Consensus has never been the strong point of India’s media and entertainment sector, especially broadcasting. Differences among members of the News Broadcasters Association (NBA), the representative body of news channels, leading to the formation of a separate group, the News Broadcasters Federation, is one such example.
Even the streaming platform has set up two bodies to address consumer complaints. Led by platforms owned by broadcasters such as Disney Hotstar, Voot and SonyLIV, One renamed the Indian Broadcasting Foundation (IBF) as the Indian Broadcasting and Digital Foundation (IBDF) and expanded its scope to include digital streaming platforms. .
Others, digital publishers were launched by independent OTT services like Content Complaint Council, Netflix, Amazon Prime Video, Alt Balaji, Lionsgate Play and Hungama.
But the clash between TV channel owners and distribution platform owners (DPOs) in the last three years, due to the new tariff orders (NTOs) introduced by the Telecom Regulatory Authority of India (TRAI), has hit the industry the most.
When TRAI first implemented NTO in 2019, it carried forward the TV industry business model based on bundle of channels. The NTO forced TV networks to price their channels separately and offered them a-la-carte to consumers to reduce cable subscription costs. But broadcasters keep the prices of their popular channels low 19 and less popular ones at low prices, bundled and offered at huge discounts. Hence the NTO failed to achieve the desired result and the cable bills went up, prompting TRAI to amend its earlier order. This changed the price cap on channels forcing broadcasters to reduce their channel rates.
The IBF challenged the amendments, saying it violated the rights of broadcasters to trade freely. As the matter languishes in the courts, the broadcasting industry claims it has been at a standstill over the past three years, unable to plan for expansion.
The controversy comes at a time when linear TV as well as cable and direct-to-home platform (DTH) distribution systems are under serious threat from the rise of over-the-top (OTT) video services such as Amazon Prime Video, Netflix. , and Disney Hotstar. Viewers are slowly cutting the cord and getting rid of cable and DTH subscriptions in favor of OTT content.
Data from a recent TRAI report shows that there has been a decline of nearly one million active pay subscribers of DTH in the September quarter of 2021. The cable TV industry also lost nearly half a million active subscribers in the quarter, the report said.
A December report by CII and Boston Consulting Group said that streaming services, which are gaining attention, “are in a scaling phase with strong subscription growth and increased investments in premium and original content.” It added that there has been a marginal increase of around 2% in pay TV between 2019 and 2022.

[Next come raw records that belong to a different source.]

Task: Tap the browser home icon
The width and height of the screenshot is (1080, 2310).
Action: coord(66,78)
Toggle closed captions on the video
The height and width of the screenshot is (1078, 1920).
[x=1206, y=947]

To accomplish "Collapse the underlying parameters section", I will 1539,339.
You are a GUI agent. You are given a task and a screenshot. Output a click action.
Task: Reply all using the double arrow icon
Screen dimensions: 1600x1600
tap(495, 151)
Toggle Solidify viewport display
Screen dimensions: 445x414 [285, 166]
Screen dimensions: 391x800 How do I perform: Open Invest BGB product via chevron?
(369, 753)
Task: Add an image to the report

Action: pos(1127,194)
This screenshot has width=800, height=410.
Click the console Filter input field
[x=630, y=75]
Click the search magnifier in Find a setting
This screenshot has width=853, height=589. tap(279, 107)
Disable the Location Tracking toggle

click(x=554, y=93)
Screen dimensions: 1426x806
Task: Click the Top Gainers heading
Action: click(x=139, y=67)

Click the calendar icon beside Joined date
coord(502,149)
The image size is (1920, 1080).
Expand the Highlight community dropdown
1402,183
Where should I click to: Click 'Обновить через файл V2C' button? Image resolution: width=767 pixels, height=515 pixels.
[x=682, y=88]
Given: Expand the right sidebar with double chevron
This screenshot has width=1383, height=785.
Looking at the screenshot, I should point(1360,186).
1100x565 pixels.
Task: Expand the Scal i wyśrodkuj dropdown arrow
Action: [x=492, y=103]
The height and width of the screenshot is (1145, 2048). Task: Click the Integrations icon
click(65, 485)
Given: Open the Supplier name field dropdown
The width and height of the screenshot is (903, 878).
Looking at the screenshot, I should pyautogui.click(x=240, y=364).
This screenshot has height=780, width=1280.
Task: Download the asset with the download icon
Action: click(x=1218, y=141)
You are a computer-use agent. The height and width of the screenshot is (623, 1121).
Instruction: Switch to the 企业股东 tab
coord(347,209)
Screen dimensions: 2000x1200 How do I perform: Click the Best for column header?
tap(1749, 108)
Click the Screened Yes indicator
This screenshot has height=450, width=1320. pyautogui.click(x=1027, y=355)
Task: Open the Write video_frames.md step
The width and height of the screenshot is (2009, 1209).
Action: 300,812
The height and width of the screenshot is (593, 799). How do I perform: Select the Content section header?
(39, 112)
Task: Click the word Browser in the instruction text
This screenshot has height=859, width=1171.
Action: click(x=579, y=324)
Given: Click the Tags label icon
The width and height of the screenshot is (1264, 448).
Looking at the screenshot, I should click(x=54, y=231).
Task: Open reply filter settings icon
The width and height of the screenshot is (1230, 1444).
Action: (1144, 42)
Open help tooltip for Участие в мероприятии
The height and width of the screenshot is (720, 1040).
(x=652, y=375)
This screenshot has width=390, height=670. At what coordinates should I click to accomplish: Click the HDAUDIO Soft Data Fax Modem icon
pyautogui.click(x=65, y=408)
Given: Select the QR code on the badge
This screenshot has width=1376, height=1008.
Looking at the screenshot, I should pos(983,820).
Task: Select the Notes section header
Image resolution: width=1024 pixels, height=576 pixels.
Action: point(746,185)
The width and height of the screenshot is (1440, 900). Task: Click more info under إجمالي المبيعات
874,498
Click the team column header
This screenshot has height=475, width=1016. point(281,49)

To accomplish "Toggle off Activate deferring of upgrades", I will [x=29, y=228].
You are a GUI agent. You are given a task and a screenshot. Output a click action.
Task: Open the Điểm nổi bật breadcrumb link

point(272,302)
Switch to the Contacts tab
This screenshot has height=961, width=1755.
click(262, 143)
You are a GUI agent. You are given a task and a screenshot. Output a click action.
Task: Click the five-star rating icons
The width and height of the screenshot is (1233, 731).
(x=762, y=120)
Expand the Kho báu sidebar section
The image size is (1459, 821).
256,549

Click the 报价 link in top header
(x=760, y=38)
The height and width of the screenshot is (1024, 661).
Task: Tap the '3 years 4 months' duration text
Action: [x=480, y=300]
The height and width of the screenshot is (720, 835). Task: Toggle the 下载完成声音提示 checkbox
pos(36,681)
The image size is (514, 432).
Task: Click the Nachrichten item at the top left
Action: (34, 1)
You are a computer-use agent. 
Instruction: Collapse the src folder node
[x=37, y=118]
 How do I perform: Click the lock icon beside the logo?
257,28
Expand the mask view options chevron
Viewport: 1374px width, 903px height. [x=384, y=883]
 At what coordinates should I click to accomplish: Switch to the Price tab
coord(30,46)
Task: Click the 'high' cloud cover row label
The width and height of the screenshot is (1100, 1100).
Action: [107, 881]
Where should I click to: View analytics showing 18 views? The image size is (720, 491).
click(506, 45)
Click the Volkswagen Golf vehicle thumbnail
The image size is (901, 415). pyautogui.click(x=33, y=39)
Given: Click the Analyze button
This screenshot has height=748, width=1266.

While the data paint a grim picture, there is still hope. For starters, time spent on video consumption increased from 1.8 hours per day per user in 2018 to 2.9-3.2 for digital and video platforms in 2021. For television, it has increased from 3.6 to 4.3-4.5 hours, the CII-BCG report said.
Furthermore, a Broadcast Audience Research Council (BARC) India study released in April 2021 states that around 210 million households out of 300 million have access to television. Media expert Ashok Mansukhani said, “Clearly, there is room for another 90 million television homes to grow in this area.”
He disagreed that the NTO 2.0 row has stagnated broadcasters. Conversely, since they are adhering to NTO 1.0, their subscription revenue has increased, he argued. (NTO 2.0 is scheduled to start from 1st April). But he agreed to the growing challenges facing TV and legacy distribution media. “Linear TV will have to reinvent itself. Cable and DTH will have to re-imagine the business. Apart from traditional TV, it needs to offer high-speed broadband/OTT services on a single bill to maintain its subscriber base or Should even offer cyber and home security.”
Above all, stakeholders should sit at the table with TRAI to resolve the issues. “They need to work together to deepen the market instead of resorting to legal battles and seeing their market shares fall,” Mansukhani said. One broadcast industry executive agreed: “If stakeholders continue to struggle, the industry will only last 10 years. If they work together, it can survive 30.”
Shuchi Bansal is the Media, Marketing and Advertising Editor of Mint. The Ordinary Post will look into the pre-assembling issues related to these three. Or just fun stuff.